Plasma. Blood is aspirated from the median basilic vein of adults under aseptic conditions with a dry, chilled, 10 c.c. glass syringe (gauge of
needle, 19). The blood is immediately transferred to cold paraffined glass tubes and centrifuged in ice at high speed (3,000 revolutions) for 5 minutes. The plasma is at once pipetted off with a paraffined pipette into another cold paraffined tube, which was kept on ice ready for use. Several paraffined pipettes are prepared with bulbs to be kept in readiness, because it has been found that although the plasma remains liquid for some time in the paraffined tube it coagulates in the pipette used for making the cultures in from two to ten minutes. It is usually necessary to use a fresh pipette after changing two or three cultures.
Extract. The extract is prepared from tissues taken from adult or fetal cadavers, and cut into small pieces. Equal parts of Ringer's solution are added, the whole is placed in cold storage for 48 hours, after which it is centrifuged and the supernatant fluid pipetted off. This fluid may then be kept for some time in cold storage.

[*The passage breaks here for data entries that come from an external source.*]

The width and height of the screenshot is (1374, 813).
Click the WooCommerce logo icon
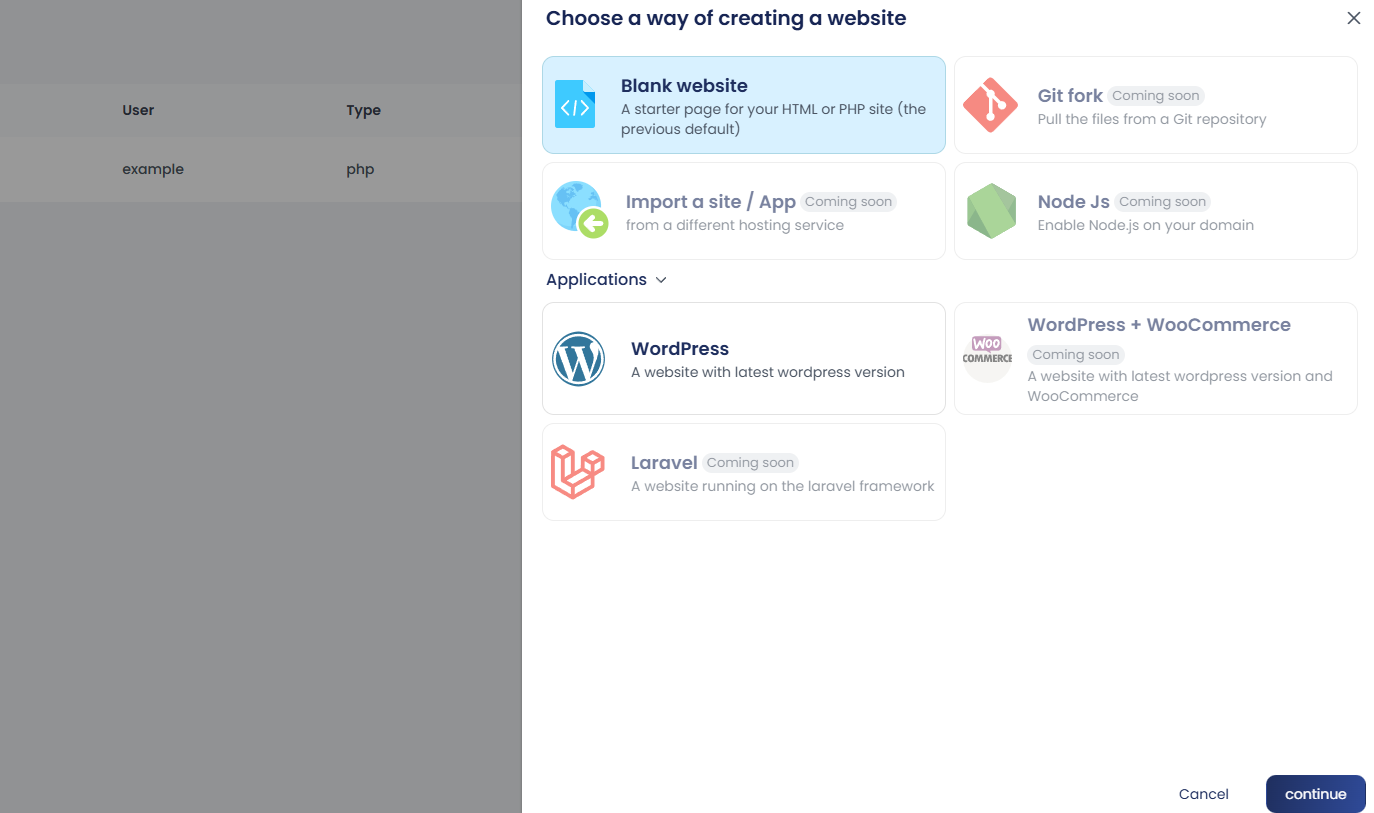pyautogui.click(x=987, y=358)
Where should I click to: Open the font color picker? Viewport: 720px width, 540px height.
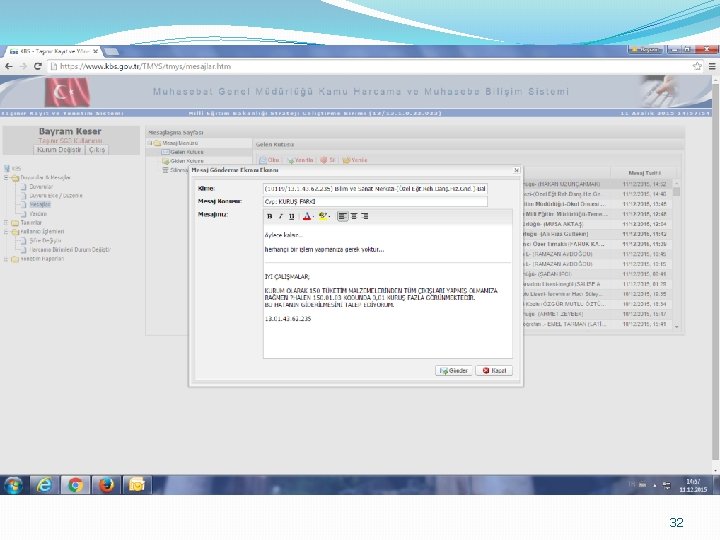coord(308,216)
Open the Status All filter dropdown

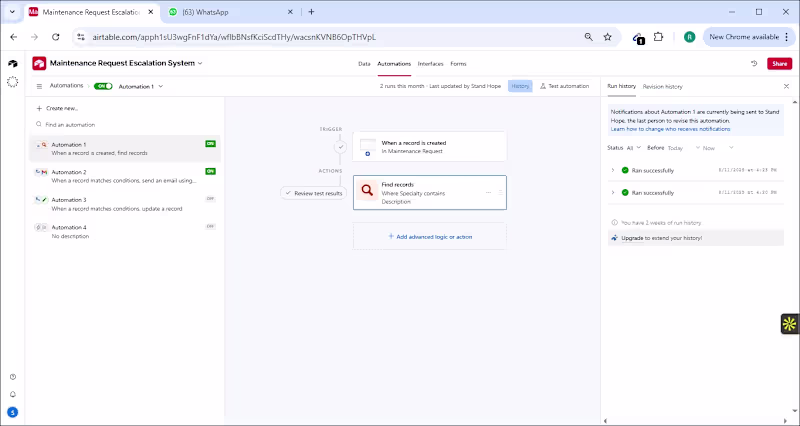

Making of Cultures.-Pieces of the various fetal tissue taken from fresh fetal cadavers are placed in Ringer's solution or in serum and cut to the proper size with a cataract knife. The plasma is first spread on the cover-glass, and equal parts of Ringer's solution are added and thoroughly mixed with it. The object of this procedure is to obtain a clot which can adhere firmly to the cover-glass, because it was found that when the plasma was diluted with the Ringer's solution first coagulation took place too rapidly, thereby preventing a thorough embedding of the tissue. On the other hand, when the Ringer's solution is spread first and the plasma added afterwards the clot does not adhere firmly, often contracting to such an extent as to become separated from the cover-glass, thereby destroying the culture. Then the tissue is put into the medium and the extract immediately added. The medium usually coagulates about the piece within a few seconds. A reasonable amount of speed and strict aseptic precautions are observed throughout. The preparations are next placed over a concave slide hermetically sealed with paraffin and incubated at 38°C., and the tissues allowed to grow. When a fresh amount of growth has taken place after a period varying from 24 to 96 hours, the tissues are removed from their medium, washed, and transferred to a fresh medium. The time of the transfer depends upon the condition. of the medium and the activity of the growth. Observations are taken at intervals of 12, 24, 48, and even 96 hours. Observations are likewise made of cultures fixed and stained with hematoxylin and with Giemsa stain.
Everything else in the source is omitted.